WHAT THE EXERCISE ASKS:
Recast the listing below as a Markdown table with the columns Row and Line, numbering each row and leaving out blank lines.

RECORDS SHOWN:
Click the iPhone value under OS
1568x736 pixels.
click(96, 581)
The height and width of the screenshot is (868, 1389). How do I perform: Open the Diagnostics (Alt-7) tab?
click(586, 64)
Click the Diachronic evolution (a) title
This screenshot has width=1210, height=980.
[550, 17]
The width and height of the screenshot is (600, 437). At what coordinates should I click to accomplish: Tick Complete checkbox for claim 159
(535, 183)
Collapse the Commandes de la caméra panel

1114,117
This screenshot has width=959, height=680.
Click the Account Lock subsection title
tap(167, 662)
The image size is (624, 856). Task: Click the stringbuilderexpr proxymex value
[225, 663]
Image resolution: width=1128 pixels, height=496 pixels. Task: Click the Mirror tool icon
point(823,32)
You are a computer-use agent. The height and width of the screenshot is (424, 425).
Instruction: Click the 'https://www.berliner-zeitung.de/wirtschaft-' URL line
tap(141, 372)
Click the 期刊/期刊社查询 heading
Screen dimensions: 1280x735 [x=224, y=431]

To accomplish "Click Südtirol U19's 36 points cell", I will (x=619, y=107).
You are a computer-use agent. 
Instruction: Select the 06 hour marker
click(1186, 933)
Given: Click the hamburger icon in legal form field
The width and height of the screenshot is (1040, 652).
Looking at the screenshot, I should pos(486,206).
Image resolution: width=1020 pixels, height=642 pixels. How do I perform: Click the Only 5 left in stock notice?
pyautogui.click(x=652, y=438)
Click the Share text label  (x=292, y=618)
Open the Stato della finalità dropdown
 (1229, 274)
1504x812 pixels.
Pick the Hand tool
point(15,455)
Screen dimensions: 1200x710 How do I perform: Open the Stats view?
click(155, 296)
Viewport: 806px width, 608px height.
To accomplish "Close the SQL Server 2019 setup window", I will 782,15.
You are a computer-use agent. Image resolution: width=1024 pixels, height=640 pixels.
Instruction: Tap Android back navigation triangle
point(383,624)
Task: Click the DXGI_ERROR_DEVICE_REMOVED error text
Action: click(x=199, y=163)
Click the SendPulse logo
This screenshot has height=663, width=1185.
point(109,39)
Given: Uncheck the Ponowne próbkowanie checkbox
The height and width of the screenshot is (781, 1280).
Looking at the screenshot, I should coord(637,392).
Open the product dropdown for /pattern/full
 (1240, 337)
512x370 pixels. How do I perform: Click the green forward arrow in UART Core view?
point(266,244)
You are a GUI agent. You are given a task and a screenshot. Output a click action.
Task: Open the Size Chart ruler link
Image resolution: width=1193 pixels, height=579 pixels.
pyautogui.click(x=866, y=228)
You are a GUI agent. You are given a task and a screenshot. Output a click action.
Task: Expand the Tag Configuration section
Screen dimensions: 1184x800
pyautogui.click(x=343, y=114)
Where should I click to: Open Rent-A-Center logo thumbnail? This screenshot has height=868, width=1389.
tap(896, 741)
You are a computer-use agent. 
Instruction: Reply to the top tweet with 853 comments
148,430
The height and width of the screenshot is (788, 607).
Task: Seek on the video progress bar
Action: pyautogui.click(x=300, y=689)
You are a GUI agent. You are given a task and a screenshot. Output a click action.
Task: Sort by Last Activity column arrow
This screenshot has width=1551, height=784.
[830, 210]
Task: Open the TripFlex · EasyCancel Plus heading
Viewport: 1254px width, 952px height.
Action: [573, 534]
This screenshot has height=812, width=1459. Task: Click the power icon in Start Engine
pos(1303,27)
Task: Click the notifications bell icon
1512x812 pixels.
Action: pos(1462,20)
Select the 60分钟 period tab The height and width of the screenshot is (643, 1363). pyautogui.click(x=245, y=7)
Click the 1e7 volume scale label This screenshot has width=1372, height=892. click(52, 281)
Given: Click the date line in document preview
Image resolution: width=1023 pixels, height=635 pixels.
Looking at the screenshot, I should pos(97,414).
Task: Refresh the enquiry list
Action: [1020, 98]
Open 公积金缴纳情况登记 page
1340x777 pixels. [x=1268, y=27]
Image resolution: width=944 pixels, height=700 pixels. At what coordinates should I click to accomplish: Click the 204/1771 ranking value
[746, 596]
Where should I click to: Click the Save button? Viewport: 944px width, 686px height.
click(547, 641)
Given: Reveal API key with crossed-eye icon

RESULT:
| Row | Line |
|---|---|
| 1 | Click the iPhone value under OS |
| 2 | 1568x736 pixels. |
| 3 | click(96, 581) |
| 4 | The height and width of the screenshot is (868, 1389). How do I perform: Open the Diagnostics (Alt-7) tab? |
| 5 | click(586, 64) |
| 6 | Click the Diachronic evolution (a) title |
| 7 | This screenshot has width=1210, height=980. |
| 8 | [550, 17] |
| 9 | The width and height of the screenshot is (600, 437). At what coordinates should I click to accomplish: Tick Complete checkbox for claim 159 |
| 10 | (535, 183) |
| 11 | Collapse the Commandes de la caméra panel |
| 12 | 1114,117 |
| 13 | This screenshot has width=959, height=680. |
| 14 | Click the Account Lock subsection title |
| 15 | tap(167, 662) |
| 16 | The image size is (624, 856). Task: Click the stringbuilderexpr proxymex value |
| 17 | [225, 663] |
| 18 | Image resolution: width=1128 pixels, height=496 pixels. Task: Click the Mirror tool icon |
| 19 | point(823,32) |
| 20 | You are a computer-use agent. The height and width of the screenshot is (424, 425). |
| 21 | Instruction: Click the 'https://www.berliner-zeitung.de/wirtschaft-' URL line |
| 22 | tap(141, 372) |
| 23 | Click the 期刊/期刊社查询 heading |
| 24 | Screen dimensions: 1280x735 [x=224, y=431] |
| 25 | To accomplish "Click Südtirol U19's 36 points cell", I will (x=619, y=107). |
| 26 | You are a computer-use agent.  |
| 27 | Instruction: Select the 06 hour marker |
| 28 | click(1186, 933) |
| 29 | Given: Click the hamburger icon in legal form field |
| 30 | The width and height of the screenshot is (1040, 652). |
| 31 | Looking at the screenshot, I should pos(486,206). |
| 32 | Image resolution: width=1020 pixels, height=642 pixels. How do I perform: Click the Only 5 left in stock notice? |
| 33 | pyautogui.click(x=652, y=438) |
| 34 | Click the Share text label  (x=292, y=618) |
| 35 | Open the Stato della finalità dropdown |
| 36 |  (1229, 274) |
| 37 | 1504x812 pixels. |
| 38 | Pick the Hand tool |
| 39 | point(15,455) |
| 40 | Screen dimensions: 1200x710 How do I perform: Open the Stats view? |
| 41 | click(155, 296) |
| 42 | Viewport: 806px width, 608px height. |
| 43 | To accomplish "Close the SQL Server 2019 setup window", I will 782,15. |
| 44 | You are a computer-use agent. Image resolution: width=1024 pixels, height=640 pixels. |
| 45 | Instruction: Tap Android back navigation triangle |
| 46 | point(383,624) |
| 47 | Task: Click the DXGI_ERROR_DEVICE_REMOVED error text |
| 48 | Action: click(x=199, y=163) |
| 49 | Click the SendPulse logo |
| 50 | This screenshot has height=663, width=1185. |
| 51 | point(109,39) |
| 52 | Given: Uncheck the Ponowne próbkowanie checkbox |
| 53 | The height and width of the screenshot is (781, 1280). |
| 54 | Looking at the screenshot, I should coord(637,392). |
| 55 | Open the product dropdown for /pattern/full |
| 56 |  (1240, 337) |
| 57 | 512x370 pixels. How do I perform: Click the green forward arrow in UART Core view? |
| 58 | point(266,244) |
| 59 | You are a GUI agent. You are given a task and a screenshot. Output a click action. |
| 60 | Task: Open the Size Chart ruler link |
| 61 | Image resolution: width=1193 pixels, height=579 pixels. |
| 62 | pyautogui.click(x=866, y=228) |
| 63 | You are a GUI agent. You are given a task and a screenshot. Output a click action. |
| 64 | Task: Expand the Tag Configuration section |
| 65 | Screen dimensions: 1184x800 |
| 66 | pyautogui.click(x=343, y=114) |
| 67 | Where should I click to: Open Rent-A-Center logo thumbnail? This screenshot has height=868, width=1389. |
| 68 | tap(896, 741) |
| 69 | You are a computer-use agent.  |
| 70 | Instruction: Reply to the top tweet with 853 comments |
| 71 | 148,430 |
| 72 | The height and width of the screenshot is (788, 607). |
| 73 | Task: Seek on the video progress bar |
| 74 | Action: pyautogui.click(x=300, y=689) |
| 75 | You are a GUI agent. You are given a task and a screenshot. Output a click action. |
| 76 | Task: Sort by Last Activity column arrow |
| 77 | This screenshot has width=1551, height=784. |
| 78 | [830, 210] |
| 79 | Task: Open the TripFlex · EasyCancel Plus heading |
| 80 | Viewport: 1254px width, 952px height. |
| 81 | Action: [573, 534] |
| 82 | This screenshot has height=812, width=1459. Task: Click the power icon in Start Engine |
| 83 | pos(1303,27) |
| 84 | Task: Click the notifications bell icon |
| 85 | 1512x812 pixels. |
| 86 | Action: pos(1462,20) |
| 87 | Select the 60分钟 period tab The height and width of the screenshot is (643, 1363). pyautogui.click(x=245, y=7) |
| 88 | Click the 1e7 volume scale label This screenshot has width=1372, height=892. click(52, 281) |
| 89 | Given: Click the date line in document preview |
| 90 | Image resolution: width=1023 pixels, height=635 pixels. |
| 91 | Looking at the screenshot, I should pos(97,414). |
| 92 | Task: Refresh the enquiry list |
| 93 | Action: [1020, 98] |
| 94 | Open 公积金缴纳情况登记 page |
| 95 | 1340x777 pixels. [x=1268, y=27] |
| 96 | Image resolution: width=944 pixels, height=700 pixels. At what coordinates should I click to accomplish: Click the 204/1771 ranking value |
| 97 | [746, 596] |
| 98 | Where should I click to: Click the Save button? Viewport: 944px width, 686px height. |
| 99 | click(547, 641) |
| 100 | Given: Reveal API key with crossed-eye icon |